The wearing of turquoise and silver jewelry has, from the first, been a sign of wealth and prestige in Indian society. By 1900, Indian jewelry began to be popular among non-Indians, and continues to be so today.
The Navajo were the first of the Southwestern Indians to learn silversmithing. They learned it from the Mexicans in the late 1850s. At first the silver was wrought (hammered into shape while hot), and sometimes a file was used to cut simple patterns in the silver. In 1875 they began making sandcast jewelry. Molds were made of fine grained pumice or sandstone, with a pattern carved into it. Silver was then melted and poured into the mold. After it cooled, it was taken out of the mold, filed, bent into shape, and polished. In 1890, they began making stamped patterns in the silver jewelry with iron dies or punches, acquired or copied from Mexican leather craftsmen.

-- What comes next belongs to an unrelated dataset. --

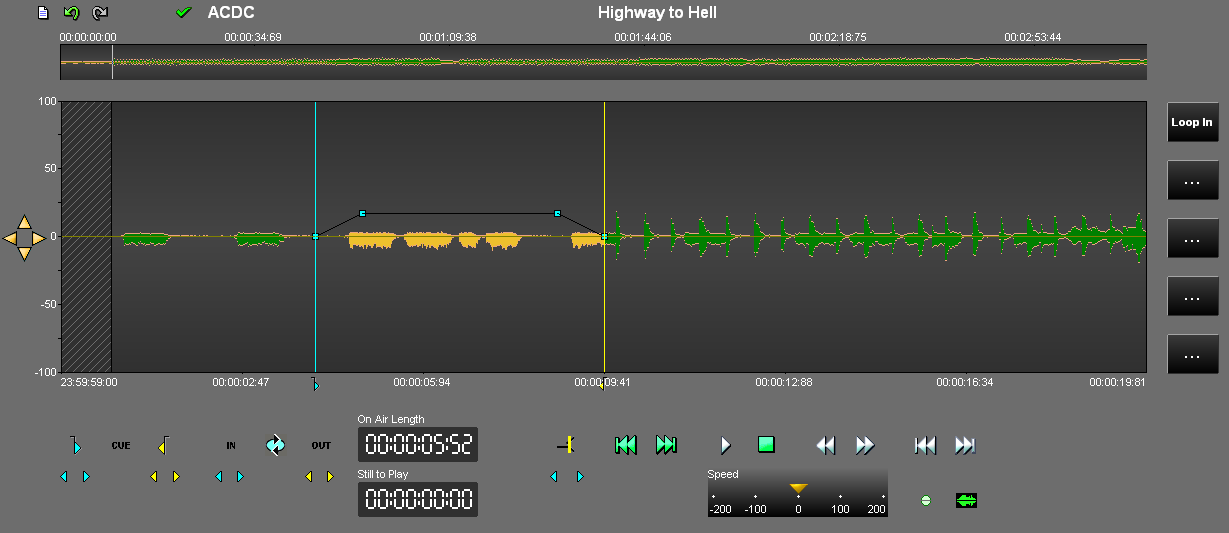This screenshot has height=533, width=1229.
Task: Toggle the loop icon between IN and OUT
Action: coord(276,445)
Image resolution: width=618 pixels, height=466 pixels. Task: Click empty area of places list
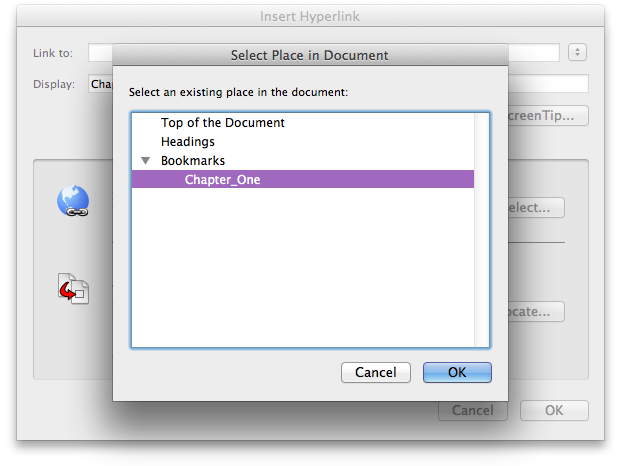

Shortly before 1900, the Navajo began putting turquoise on some of their jewelry. They would choose the piece of turquoise to use and make a bezel or setting to fit the stone.
As more modern tools and sheet silver became available, they became increasingly prolific in the art of silversmithing. This enabled them to cut out pieces (with jewelry saws) from the sheet to fashion leaves, animals and other designs for their silver work.
As the Navajo learned new methods of silversmithing, they did not discard the older methods, but instead, combined their old skills with the new. Although they now work with traditional and contemporary methods of silversmithing and design, their work is usually distinguishable by their use of highly worked silver.
The Zuni learned silversmithing from the Navajo in the 1870s. Their jewelry was similar in style to Navajo jewelry until 1890, when they developed their own new styles similar to what they are today.
Silver became the background, or base, and each piece had elaborately designed stone work. The Zuni make the stones fit a previously prepared setting. This is done by using petite point (petti point) or needle point stones in clusters to create the desired design. They also do inlay work by cutting the stones to fit a previously prepared setting.
Zuni inlay is made in two styles. One is a mosaic-like design that is made by cutting small pieces of various stones and/or shells to form abstract patterns or designs portraying animals and Native American figures. The complete pattern or design is set into a bezel. The second inlay style is made by setting a single stone into each compartment of a silver divided design. Zuni inlay designs sometimes combines both of these styles in a single piece. Inlay may have either a flat or raised surface. The flat surface is obtained by cutting the stones, inlaying then into the piece and then grinding it flat. A raised surface is produced when the stones are domed or carved, set into the piece and polished.
The Hopi Indians learned silversmithing from the Zuni in 1898. Their style was similar to the Navajo style until 1938 when they developed an overlay style. This style used traditional Hopi designs derived from pottery and basket designs. Overlay pieces are made by cutting a design in a sheet of silver and attaching that sheet to another sheet of silver. The Hopi seldom use turquoise or other stones in their silverwork. When it is used, only a small amount is used as an accent in the piece.